The problem: Write out, word for word, every line from the one where "The height and" occurs to the final line of the entries, and nothing beyond them.
____
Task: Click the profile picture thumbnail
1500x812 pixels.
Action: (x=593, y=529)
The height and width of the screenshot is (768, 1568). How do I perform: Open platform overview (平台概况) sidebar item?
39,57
____
Solution to the problem:
The height and width of the screenshot is (768, 1568). How do I perform: Open platform overview (平台概况) sidebar item?
39,57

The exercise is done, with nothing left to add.